[RECORD SET — start]
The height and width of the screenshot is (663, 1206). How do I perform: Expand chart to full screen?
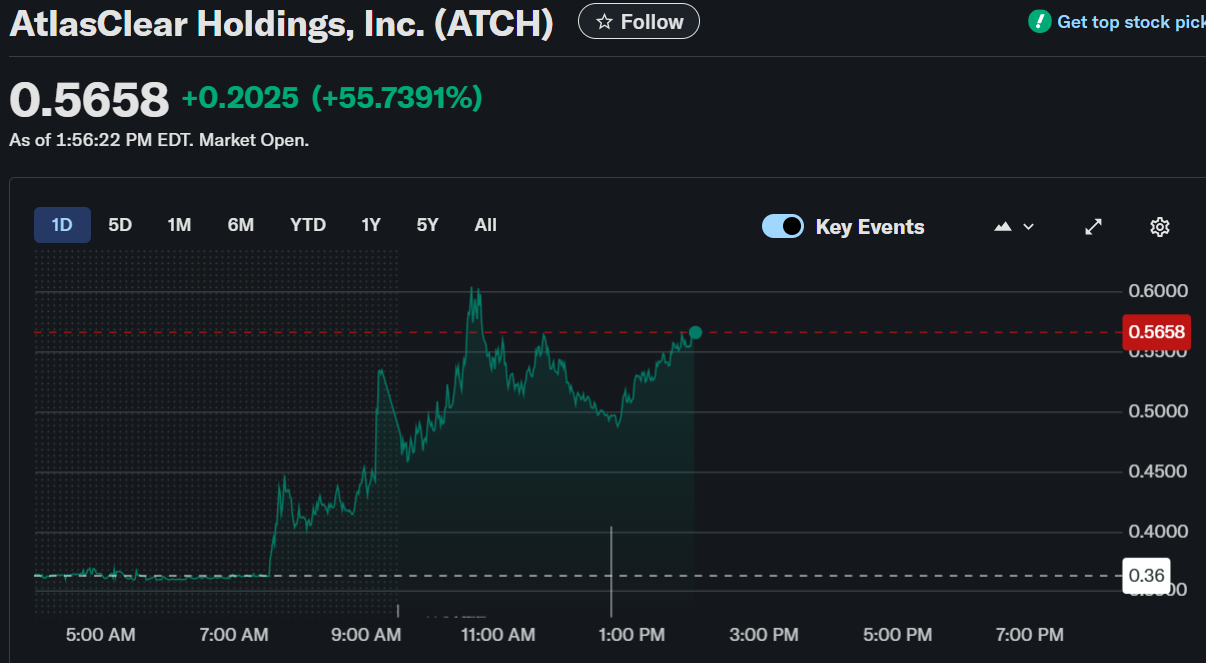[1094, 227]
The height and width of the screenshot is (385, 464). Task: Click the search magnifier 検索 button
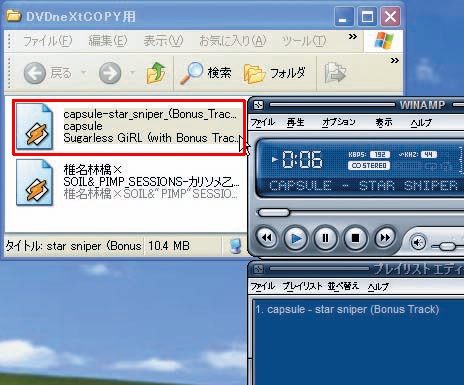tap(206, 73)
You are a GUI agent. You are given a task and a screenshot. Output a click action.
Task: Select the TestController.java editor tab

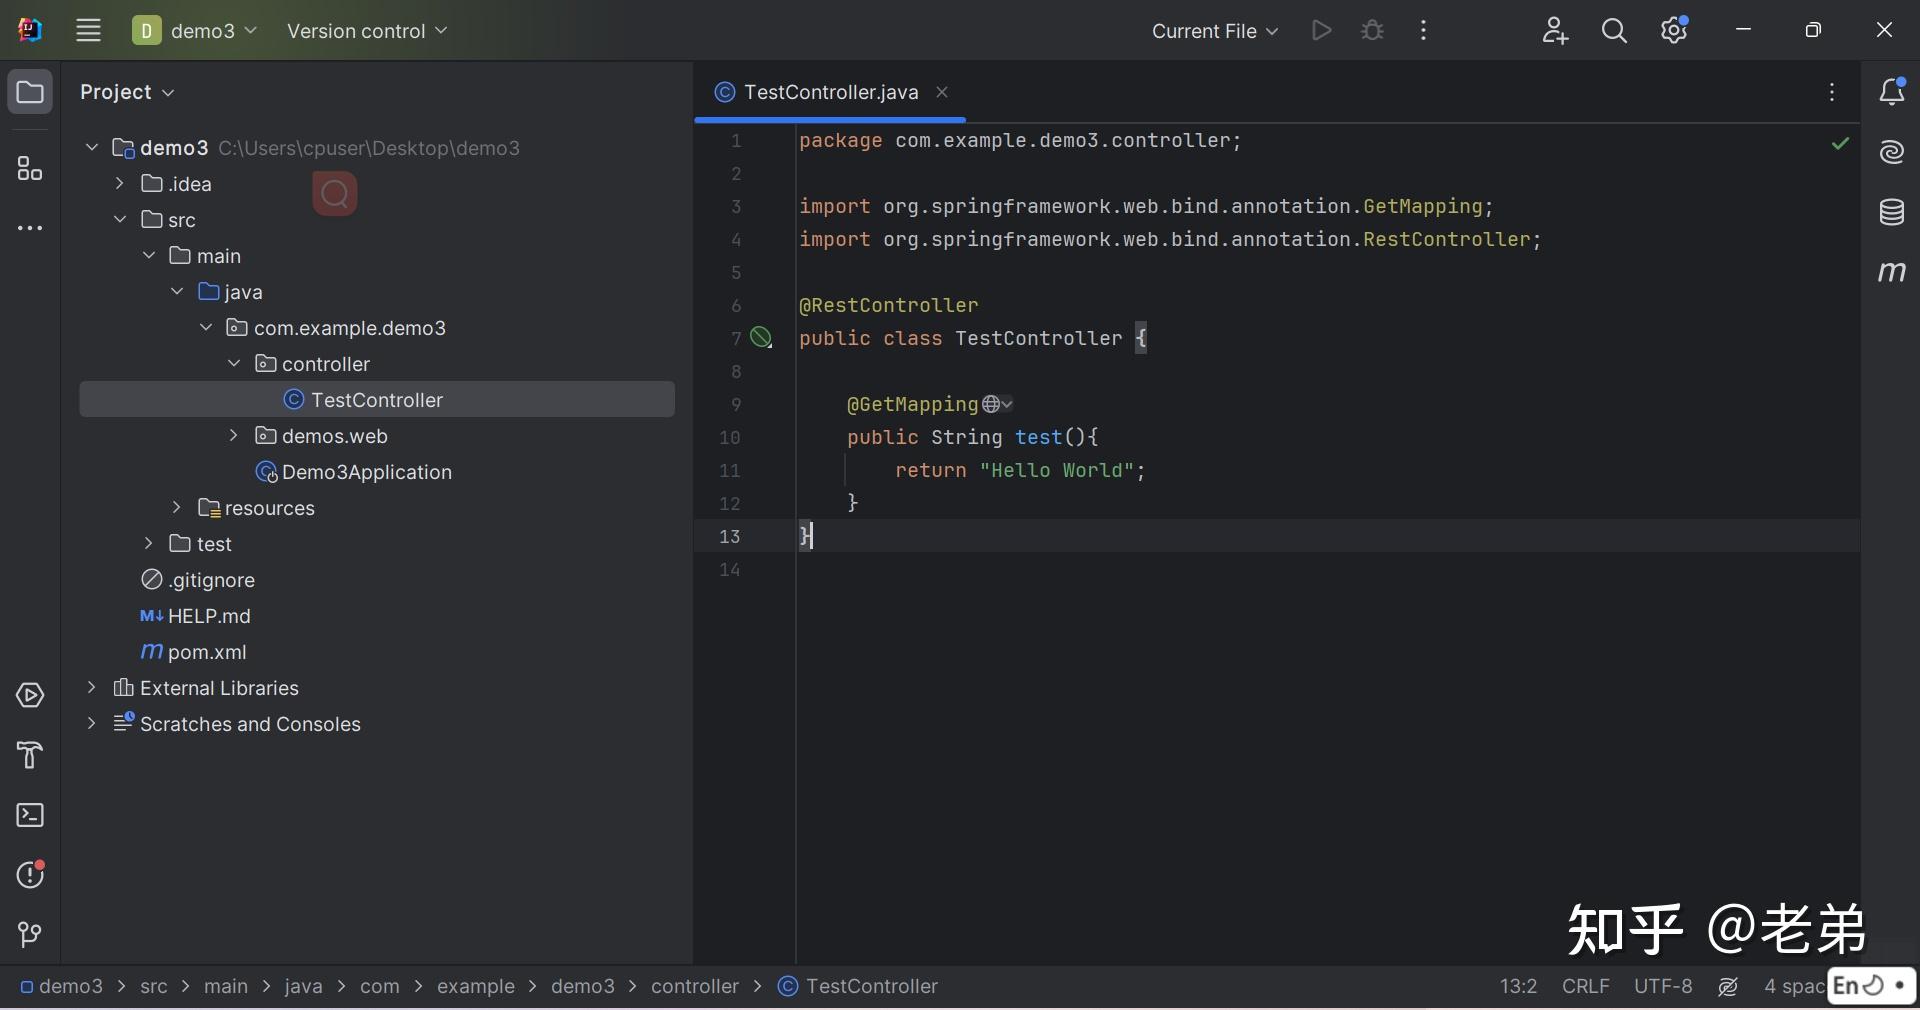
[RECORD SET — finish]
Copy the records above from the first line through the line containing "You are a GUI", both included, and leave out any pictures.

* **SOLUTION TO THIS TASK**
The height and width of the screenshot is (663, 1206). How do I perform: Expand chart to full screen?
[1094, 227]
The height and width of the screenshot is (385, 464). Task: Click the search magnifier 検索 button
tap(206, 73)
You are a GUI agent. You are given a task and a screenshot. Output a click action.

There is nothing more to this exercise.